= EXERCISE INSTRUCTIONS =
Could you set down exactly the lines of the data below, starting at the one that holds "Task: Click the Base_Reflectivity title bar" and ending at the one that holds "Select the ティーイングエリア", both included, and only those?

+ + + +

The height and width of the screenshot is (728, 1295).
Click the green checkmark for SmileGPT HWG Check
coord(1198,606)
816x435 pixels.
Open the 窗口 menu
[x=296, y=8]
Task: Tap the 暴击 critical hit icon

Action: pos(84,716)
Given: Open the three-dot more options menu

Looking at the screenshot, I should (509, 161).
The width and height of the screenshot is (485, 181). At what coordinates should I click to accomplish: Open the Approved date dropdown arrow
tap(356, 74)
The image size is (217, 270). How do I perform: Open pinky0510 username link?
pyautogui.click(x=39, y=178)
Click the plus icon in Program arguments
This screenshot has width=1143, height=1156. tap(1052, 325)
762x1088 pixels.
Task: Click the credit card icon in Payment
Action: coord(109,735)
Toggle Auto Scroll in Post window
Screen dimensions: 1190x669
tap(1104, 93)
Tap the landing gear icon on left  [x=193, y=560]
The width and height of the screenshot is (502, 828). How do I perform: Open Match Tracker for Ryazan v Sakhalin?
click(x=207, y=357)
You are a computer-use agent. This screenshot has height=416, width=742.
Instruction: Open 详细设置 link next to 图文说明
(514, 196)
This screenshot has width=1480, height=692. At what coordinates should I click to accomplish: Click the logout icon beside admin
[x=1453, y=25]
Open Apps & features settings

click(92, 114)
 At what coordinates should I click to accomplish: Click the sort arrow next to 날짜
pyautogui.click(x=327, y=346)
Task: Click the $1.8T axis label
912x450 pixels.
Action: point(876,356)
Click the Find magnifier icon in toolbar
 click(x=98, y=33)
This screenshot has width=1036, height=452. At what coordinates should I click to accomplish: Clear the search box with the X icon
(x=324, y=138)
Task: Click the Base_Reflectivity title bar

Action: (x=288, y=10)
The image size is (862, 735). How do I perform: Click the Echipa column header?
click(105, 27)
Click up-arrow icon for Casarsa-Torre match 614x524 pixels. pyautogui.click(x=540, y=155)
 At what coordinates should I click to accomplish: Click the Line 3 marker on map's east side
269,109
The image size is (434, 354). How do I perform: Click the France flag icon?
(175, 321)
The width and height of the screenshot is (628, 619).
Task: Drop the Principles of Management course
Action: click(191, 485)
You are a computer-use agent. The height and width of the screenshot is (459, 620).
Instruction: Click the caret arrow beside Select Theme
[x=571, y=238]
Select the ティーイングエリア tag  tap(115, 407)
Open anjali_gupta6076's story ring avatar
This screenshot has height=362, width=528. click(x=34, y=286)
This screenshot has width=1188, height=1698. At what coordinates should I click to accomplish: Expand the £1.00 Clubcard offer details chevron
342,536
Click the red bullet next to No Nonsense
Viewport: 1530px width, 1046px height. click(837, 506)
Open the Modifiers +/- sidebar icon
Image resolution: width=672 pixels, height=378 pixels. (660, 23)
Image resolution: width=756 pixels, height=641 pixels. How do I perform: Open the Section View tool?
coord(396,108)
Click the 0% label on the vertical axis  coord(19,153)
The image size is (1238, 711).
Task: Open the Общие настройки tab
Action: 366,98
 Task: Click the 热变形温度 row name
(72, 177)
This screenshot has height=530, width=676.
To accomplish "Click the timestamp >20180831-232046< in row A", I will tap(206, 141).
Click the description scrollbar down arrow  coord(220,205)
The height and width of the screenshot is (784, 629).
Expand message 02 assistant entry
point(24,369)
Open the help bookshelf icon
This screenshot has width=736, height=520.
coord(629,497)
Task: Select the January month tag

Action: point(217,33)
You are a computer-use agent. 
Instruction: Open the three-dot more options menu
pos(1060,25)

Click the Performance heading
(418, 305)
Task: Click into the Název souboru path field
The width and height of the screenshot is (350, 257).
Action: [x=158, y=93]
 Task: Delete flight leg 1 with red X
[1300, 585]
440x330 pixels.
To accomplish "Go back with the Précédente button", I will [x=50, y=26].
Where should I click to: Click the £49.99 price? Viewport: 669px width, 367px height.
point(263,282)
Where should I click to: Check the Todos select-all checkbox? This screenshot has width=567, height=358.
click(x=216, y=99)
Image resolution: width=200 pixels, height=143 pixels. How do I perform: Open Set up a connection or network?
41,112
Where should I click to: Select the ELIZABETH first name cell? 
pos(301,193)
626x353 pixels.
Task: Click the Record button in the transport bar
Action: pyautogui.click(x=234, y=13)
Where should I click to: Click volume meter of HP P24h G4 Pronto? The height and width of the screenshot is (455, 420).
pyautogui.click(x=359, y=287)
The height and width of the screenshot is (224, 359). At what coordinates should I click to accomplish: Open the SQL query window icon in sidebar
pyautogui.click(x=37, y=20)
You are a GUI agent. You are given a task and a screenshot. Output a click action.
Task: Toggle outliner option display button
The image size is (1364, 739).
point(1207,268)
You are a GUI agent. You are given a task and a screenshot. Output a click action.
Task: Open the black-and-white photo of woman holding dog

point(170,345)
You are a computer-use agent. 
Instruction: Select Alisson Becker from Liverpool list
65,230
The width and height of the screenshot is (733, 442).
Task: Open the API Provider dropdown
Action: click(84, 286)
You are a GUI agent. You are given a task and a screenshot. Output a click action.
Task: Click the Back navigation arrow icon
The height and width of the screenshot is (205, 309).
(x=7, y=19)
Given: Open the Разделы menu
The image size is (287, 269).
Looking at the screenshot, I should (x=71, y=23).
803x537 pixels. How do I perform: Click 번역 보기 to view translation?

+ + + +

= SOLUTION =
Task: Click the Base_Reflectivity title bar

Action: (x=288, y=10)
The image size is (862, 735). How do I perform: Click the Echipa column header?
click(105, 27)
Click up-arrow icon for Casarsa-Torre match 614x524 pixels. pyautogui.click(x=540, y=155)
 At what coordinates should I click to accomplish: Click the Line 3 marker on map's east side
269,109
The image size is (434, 354). How do I perform: Click the France flag icon?
(175, 321)
The width and height of the screenshot is (628, 619).
Task: Drop the Principles of Management course
Action: click(191, 485)
You are a computer-use agent. The height and width of the screenshot is (459, 620).
Instruction: Click the caret arrow beside Select Theme
[x=571, y=238]
Select the ティーイングエリア tag  tap(115, 407)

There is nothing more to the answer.